The average stay in a nursing home costs $40,000 a year. Your
rider will not be enough. And you are reducing the amount of life
insurance that will be paid to your beneficiaries.
While long-term care riders on life insurance policies offer a
solution to the long-term care dilemma, it is really only viable for
middle- to upper-income consumers because of the high face amounts
on the policies they purchase. Small policies offer little funding
when they only pay 2%.
Stand-alone long-term care policies often provide better and more
coverage, especially when you take inflation and the rising cost of
long-term care into account. However, you must address this issue at
a relatively young age. With all types of insurance, the older you
are, the more it will cost in premiums.
Choosing among long-term care insurance riders
Insurance companies are always trying to stand out above the
pack. One marketing strategy frequently seen is the offering of
policies that come with a variety of special features, discounts,
riders and expanded benefits. As insurers come up with new long-term
care products to appeal to consumers, they add all types of neat
things to draw you in. Riders on a long-term care insurance policy
can include nursing home care, home health care, assisted living and
even adult day care.
When you are shopping for long-term care insurance, you need to
compare the exact same coverage from policy to policy. This is
increasingly hard to do, because long-term care policies often
differ greatly from company to company. Some companies add things in
as basic coverage while others add them on as riders.
A rider adds valuable benefits to an insurance policy. However,
you need to choose riders that are worth the extra money. Some
riders cost you more than you will get back out of them.
Home health care riders
If it's not a part of your basic long-term care policy, you might
need to purchase a rider that adds home health care coverage to your
policy. This is an extremely important benefit to have. Home health
care coverage allows you to avoid going to a nursing home or
assisted living facility if you are no longer able to care for
yourself.
Nonforfeiture benefit riders
Nonforfeiture benefit riders are often offered due to state
insurance regulations.
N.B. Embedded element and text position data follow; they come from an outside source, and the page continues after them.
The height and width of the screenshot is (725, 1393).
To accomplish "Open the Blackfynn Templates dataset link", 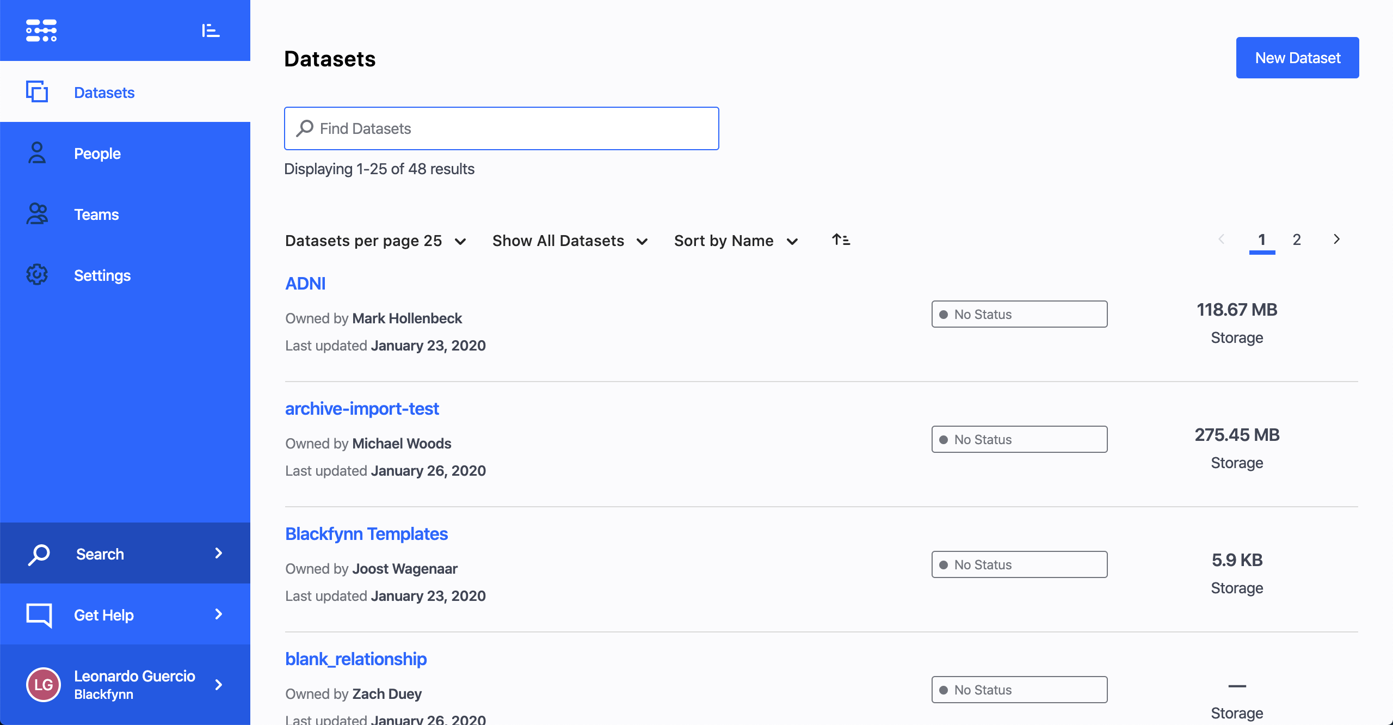I will [366, 534].
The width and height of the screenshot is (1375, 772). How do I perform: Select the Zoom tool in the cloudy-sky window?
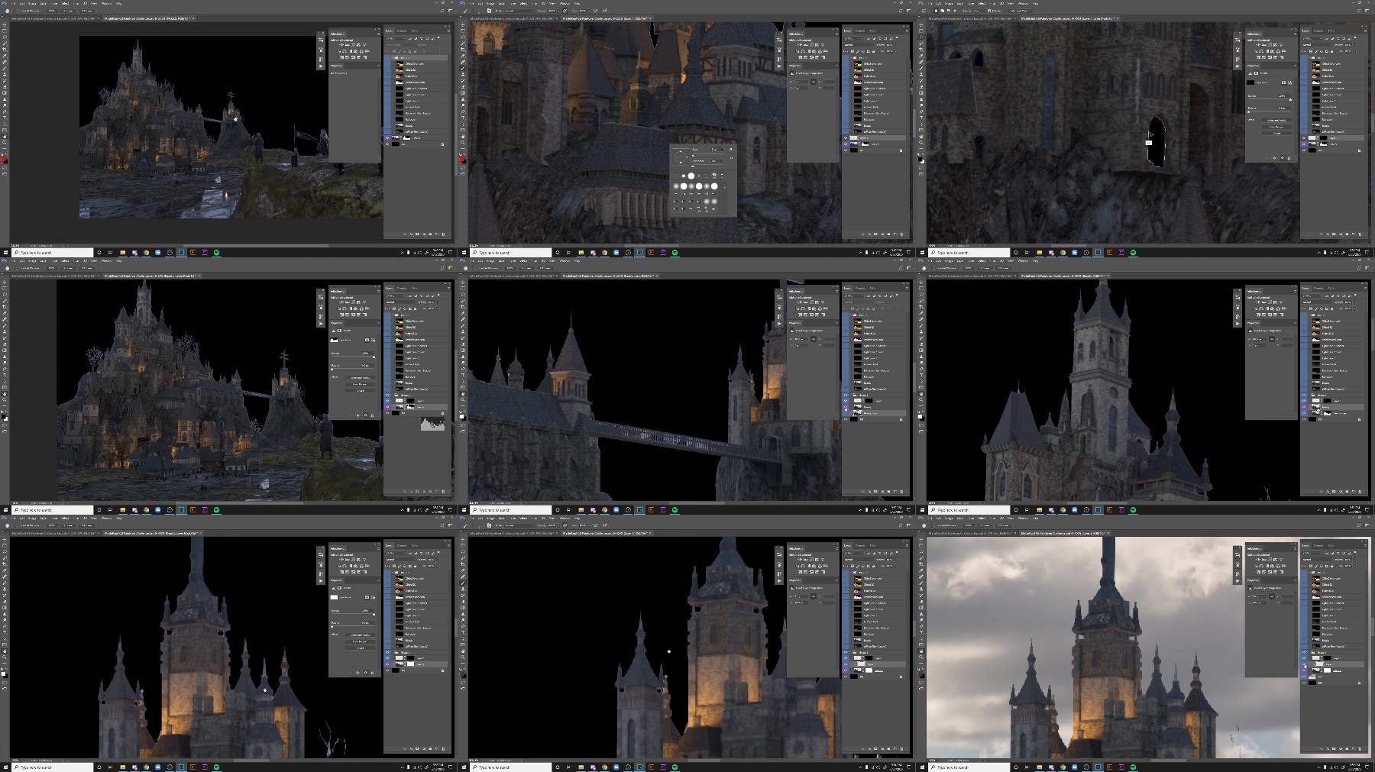click(x=921, y=657)
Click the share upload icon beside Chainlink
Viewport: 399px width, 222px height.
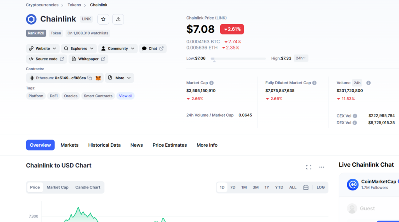118,19
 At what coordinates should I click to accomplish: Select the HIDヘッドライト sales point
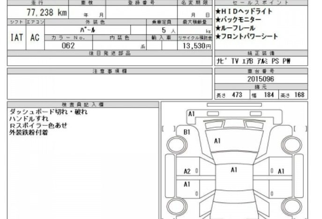click(244, 11)
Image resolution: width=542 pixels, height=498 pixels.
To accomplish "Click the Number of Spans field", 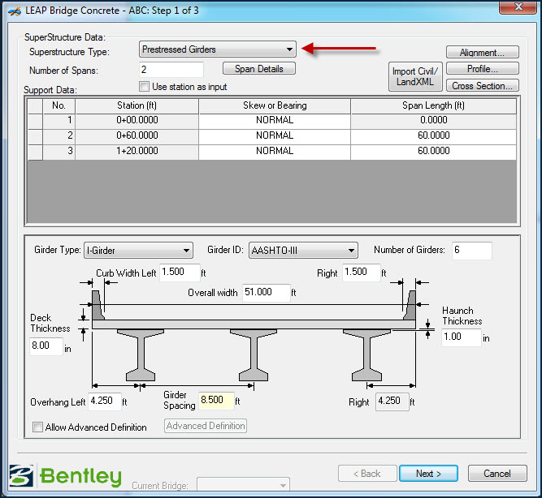I will [x=171, y=70].
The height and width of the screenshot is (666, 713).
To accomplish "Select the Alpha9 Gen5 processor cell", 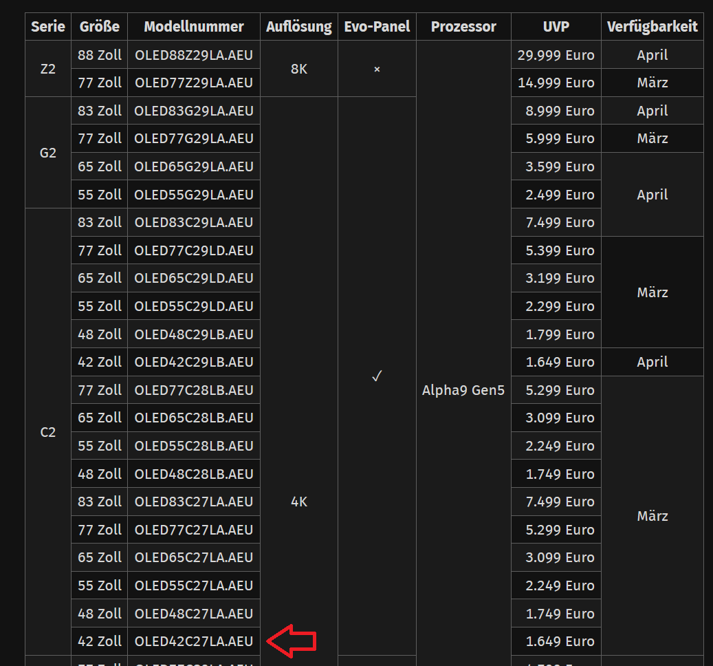I will [463, 389].
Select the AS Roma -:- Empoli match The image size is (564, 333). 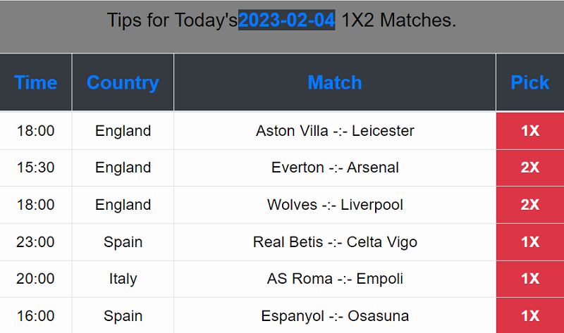[x=335, y=279]
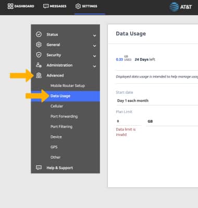Expand the Status section chevron
This screenshot has height=208, width=198.
pyautogui.click(x=94, y=35)
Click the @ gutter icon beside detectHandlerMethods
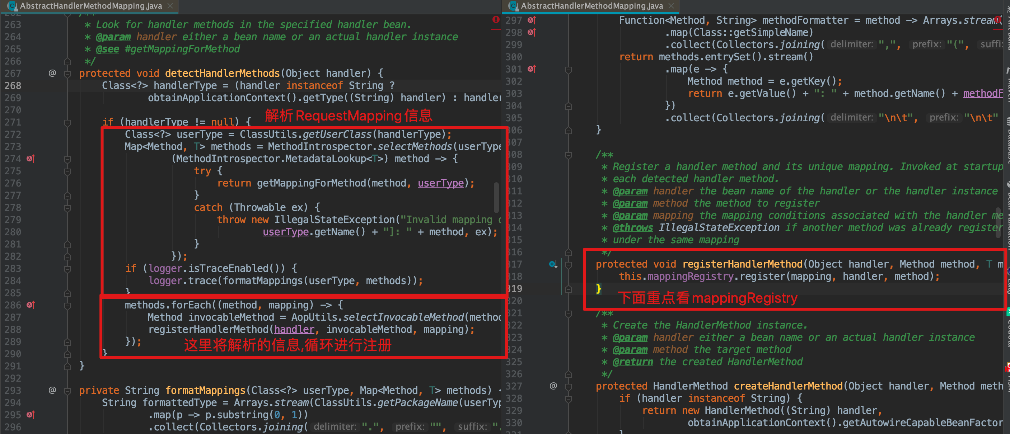Image resolution: width=1010 pixels, height=434 pixels. [52, 73]
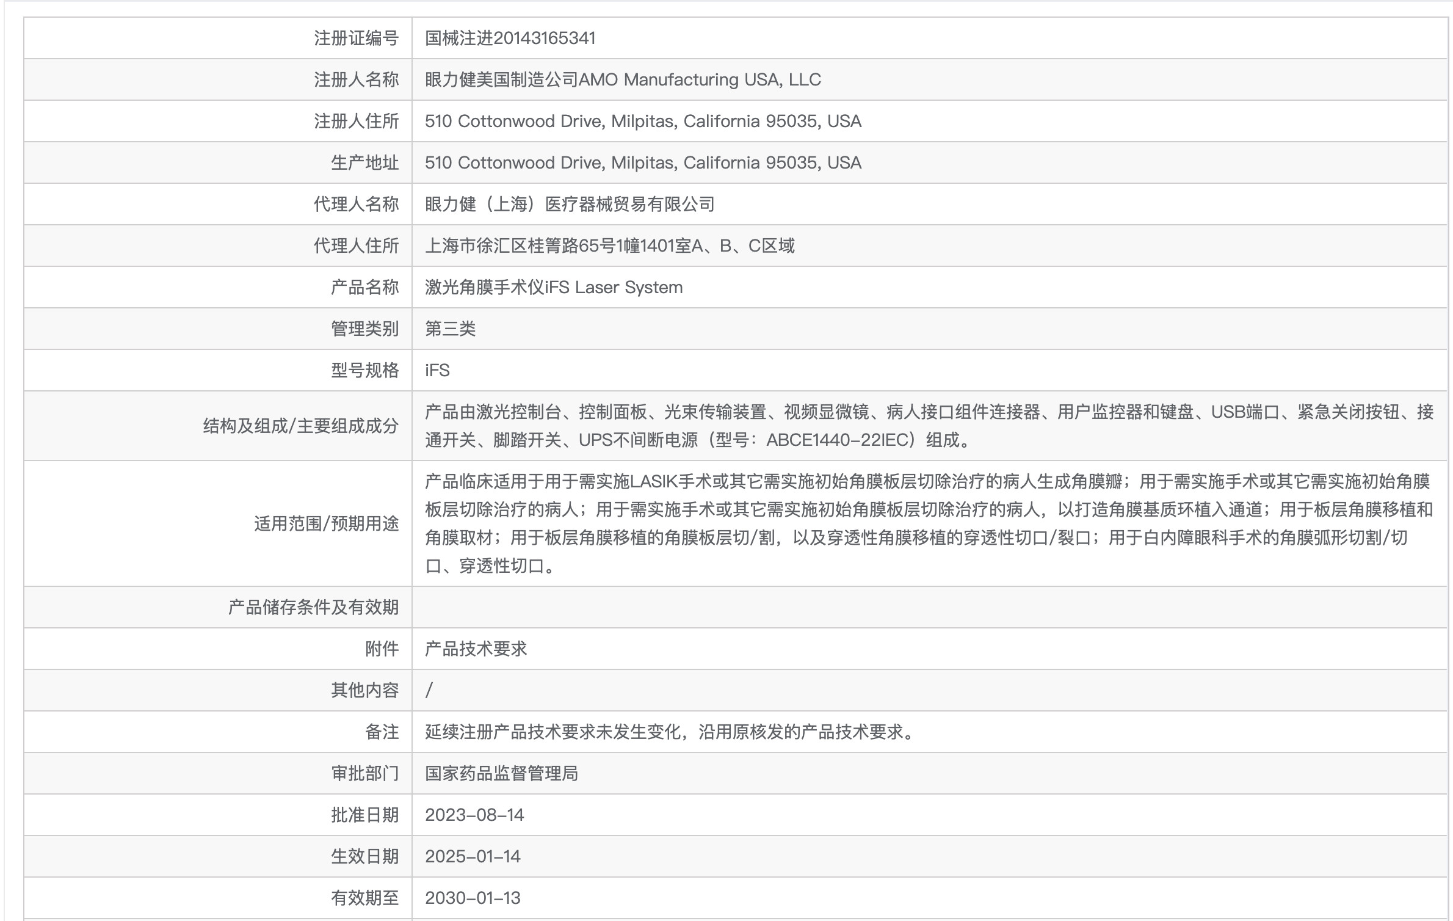Image resolution: width=1453 pixels, height=921 pixels.
Task: Click the 生产地址 Cottonwood Drive value
Action: [x=642, y=163]
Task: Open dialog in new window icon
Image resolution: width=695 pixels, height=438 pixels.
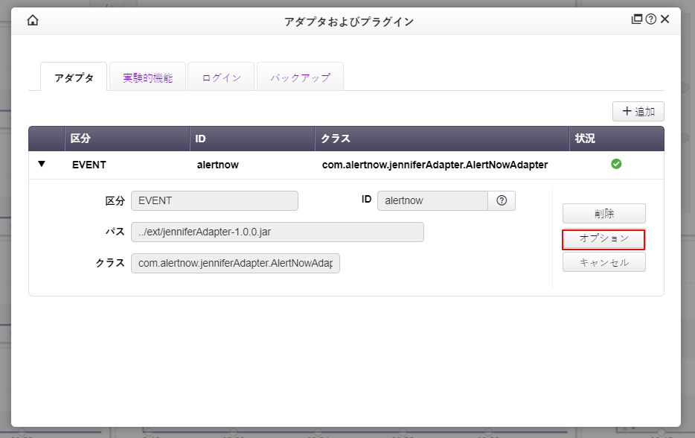Action: point(637,19)
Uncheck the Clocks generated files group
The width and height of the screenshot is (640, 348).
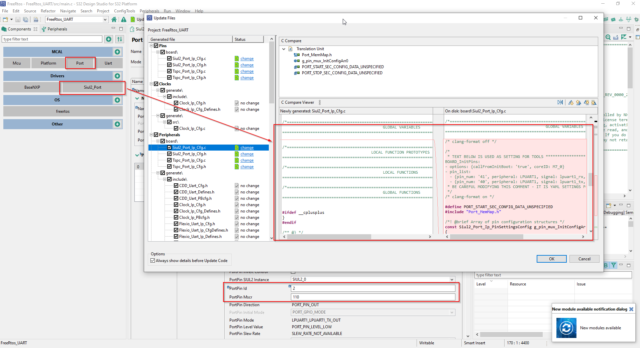pos(156,84)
This option will always be offered if you are
purchasing a tax-qualified policy. The rider simply means that you
won't forfeit all of your benefits even if you stop paying premiums
before you make a claim.
This rider will cost you approximately 40% more in premiums. It
often requires you to have the policy for a specific length of time
before any benefit is available. The benefit you are given will be
lower or payable for a shorter term than if you had continued with
your premium payments.
Return-of-premium rider
This rider is considered a type of nonforfeiture benefit. Your
estate or a designated beneficiary will be returned some or all of
your premiums if you don't use the policy. Some versions allow you
to drop your policy after a certain amount of time and receive some
of your premiums back.
Return-of-premium riders are not offered by all insurance
companies. The rider does allow you to get some of your money back
if you decide that long-term care won't be necessary. But you will
pay more for this privilege. Many experts consider the option as
costly when compared to the benefits.
Shared-benefit rider
Shared-benefit riders let you extend the duration of your
benefits if both you and your spouse have coverage. If you both have
a policy, the rider will allow you to use each other's policies. If
you run out of benefits, you can use your spouse's policy. This
shared rider is often unnecessary as many companies will permit
couples to share one single policy, which is often cheaper than two
separate policies.
Inflation rider
An inflation rider is an important long-term care option. The
rider ensures that your long-term care policy payments keep pace
with the rising cost of care. Insurance regulators in many states
require that any purchaser of a long-term care policy specifically
reject the inflation rider if they do not want it.